DURHAM, N.C. (WTVD) -- Edward Scott has never voted in any election. Scott, 54, served 30 years in prison for second-degree murder in a drug deal that turned deadly in North Carolina. He cannot vote today because he is still on parole.

"I feel like it's wrong because you've got so many people in the same shoes as I'm in. They want to vote, but can't vote," said Scott, a Wake County resident. "Back then, we didn't think about voting. No politics or nothing. We were thinking about surviving in them streets."

The New York native grew up during the crack epidemic of the 1980s. By age 15, he was a high school dropout selling drugs to make a living for his family. He would travel back and forth along I-95 between New York and North Carolina, but one day, things changed.

There was a shootout between Scott and a customer. An innocent bystander was killed.

"I regret that to this very day, because I know I'm not a killer," he said. "To this day I regret that. Two lives are gone. One person is gone and I went to jail for 30 years."

According to The Sentencing Project, there are 83,837 people living in North Carolina with felony convictions. That means even if they've been released from prison and are on parole, probation or post-release supervision, they cannot vote.

"It is a silencing message. It is a message that you're not a part of our society. We believe it's the wrong message and it's unconstitutional," said Daryl Atkinson with Forward Justice.

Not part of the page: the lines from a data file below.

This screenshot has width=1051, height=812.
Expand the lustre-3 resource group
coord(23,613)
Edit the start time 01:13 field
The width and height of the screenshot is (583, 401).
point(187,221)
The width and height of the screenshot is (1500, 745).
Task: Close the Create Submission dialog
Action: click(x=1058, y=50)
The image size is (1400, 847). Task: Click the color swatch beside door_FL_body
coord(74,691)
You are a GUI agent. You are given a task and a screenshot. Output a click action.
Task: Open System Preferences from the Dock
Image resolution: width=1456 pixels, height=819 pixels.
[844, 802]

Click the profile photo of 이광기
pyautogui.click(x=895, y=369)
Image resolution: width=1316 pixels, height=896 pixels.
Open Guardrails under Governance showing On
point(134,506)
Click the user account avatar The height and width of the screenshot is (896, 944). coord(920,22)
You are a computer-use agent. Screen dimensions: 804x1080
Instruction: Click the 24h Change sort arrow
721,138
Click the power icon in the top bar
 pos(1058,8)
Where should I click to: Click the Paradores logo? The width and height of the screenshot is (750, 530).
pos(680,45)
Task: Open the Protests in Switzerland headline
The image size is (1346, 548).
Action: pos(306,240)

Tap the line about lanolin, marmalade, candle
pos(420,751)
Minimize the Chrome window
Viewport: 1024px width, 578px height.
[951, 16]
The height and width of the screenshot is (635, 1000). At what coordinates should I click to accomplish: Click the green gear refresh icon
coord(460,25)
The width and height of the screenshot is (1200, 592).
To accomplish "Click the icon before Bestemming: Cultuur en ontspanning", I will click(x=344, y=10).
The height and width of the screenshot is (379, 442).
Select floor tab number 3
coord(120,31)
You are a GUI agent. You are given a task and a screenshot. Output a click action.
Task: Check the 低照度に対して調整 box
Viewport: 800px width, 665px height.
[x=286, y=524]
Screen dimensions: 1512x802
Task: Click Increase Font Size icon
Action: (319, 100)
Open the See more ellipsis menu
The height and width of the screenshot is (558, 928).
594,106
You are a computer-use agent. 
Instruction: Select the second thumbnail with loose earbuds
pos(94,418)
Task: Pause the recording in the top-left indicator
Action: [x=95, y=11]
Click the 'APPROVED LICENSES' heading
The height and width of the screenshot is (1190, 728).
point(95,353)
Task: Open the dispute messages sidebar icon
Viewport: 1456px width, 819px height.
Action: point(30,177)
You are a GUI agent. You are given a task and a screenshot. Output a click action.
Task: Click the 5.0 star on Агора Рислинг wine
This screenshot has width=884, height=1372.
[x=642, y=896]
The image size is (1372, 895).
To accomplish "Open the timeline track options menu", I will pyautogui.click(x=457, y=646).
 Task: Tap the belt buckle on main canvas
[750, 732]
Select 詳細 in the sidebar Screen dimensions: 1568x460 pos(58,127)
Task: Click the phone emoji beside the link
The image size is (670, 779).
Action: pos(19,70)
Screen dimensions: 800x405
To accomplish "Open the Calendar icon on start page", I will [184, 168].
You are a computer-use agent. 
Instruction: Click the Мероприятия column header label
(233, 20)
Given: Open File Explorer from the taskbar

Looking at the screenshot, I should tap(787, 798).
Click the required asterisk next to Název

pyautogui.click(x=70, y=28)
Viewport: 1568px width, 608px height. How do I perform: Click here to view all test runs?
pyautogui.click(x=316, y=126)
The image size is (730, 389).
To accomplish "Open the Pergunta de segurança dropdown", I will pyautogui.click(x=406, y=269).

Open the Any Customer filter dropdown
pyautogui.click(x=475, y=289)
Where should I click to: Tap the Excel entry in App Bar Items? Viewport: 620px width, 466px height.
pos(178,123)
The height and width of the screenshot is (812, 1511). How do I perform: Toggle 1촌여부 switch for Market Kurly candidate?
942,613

He was the lead attorney in a lawsuit against the state of North Carolina last year: Community Success Initiative V. Moore (19 CVS 15941). The case seeks to restore voting rights for those with felony convictions. The case is waiting on a ruling.

"There's not a single county in the state where the disenfranchisement rate for whites is higher than blacks. In every single county, our expert witness had data for comparison," he said.

For those with felony convictions like Scott, it's a waiting game.

This June marks three years since his release from prison. He works at Straight Talk Support Group, which is a transitional home in north Durham. The mission there is to help ex-offenders get re-acclimated to society.

Scott keeps his focus on family, his fiancé and the day he's finally free -- when he's off parole.

That will be when he can vote for the first time.

"The change that we could make -- we could make a great change," said Scott.